Sustainable Development Policy Institute
- Abbreviation: SDPI
- Formation: August 24, 1992
- Founded at: Islamabad, Pakistan
- Type: Policy research institution
- Location: 10-D West, Fazal-e-Haq Road, Blue Area, Islamabad, Pakistan;
- Region served: South Asia
- Official language: English
- Affiliations: Government of Pakistan Commonwealth of Nations
- Website: https://sdpi.org/

= Sustainable Development Policy Institute =

Institute in Pakistan

The Sustainable Development Policy Institute (SDPI) is a non-profit research organization based in Islamabad, Pakistan. It was founded with the goal of promoting sustainable development in Pakistan and the wider South Asian region through research, policy analysis, and advocacy.

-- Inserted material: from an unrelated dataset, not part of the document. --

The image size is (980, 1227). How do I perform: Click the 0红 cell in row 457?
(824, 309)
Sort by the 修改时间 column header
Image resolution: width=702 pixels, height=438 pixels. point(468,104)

The institute conducts research on a wide range of issues related to sustainable development, including climate change, energy, water resources, agriculture, health, education, and poverty alleviation. It also provides technical assistance and advisory services to governments, NGOs, and other organizations working in these areas.

== History ==
Sustainable Development Policy Institute was founded in August 1992 on the recommendation of the Pakistan National Conservation Strategy (NCS), also known as Pakistan’s Agenda 21. The NCS placed Pakistan’s socio-economic development within the framework of a national environmental plan. This highly acclaimed document, approved by the Federal Cabinet in March 1992, outlined the necessity for an independent non-profit organization to serve as a source of expertise for policy analysis and development, policy intervention, and advisory services for policies and programs. SDPI is registered under the Societies Registration Act, XXI of 1860.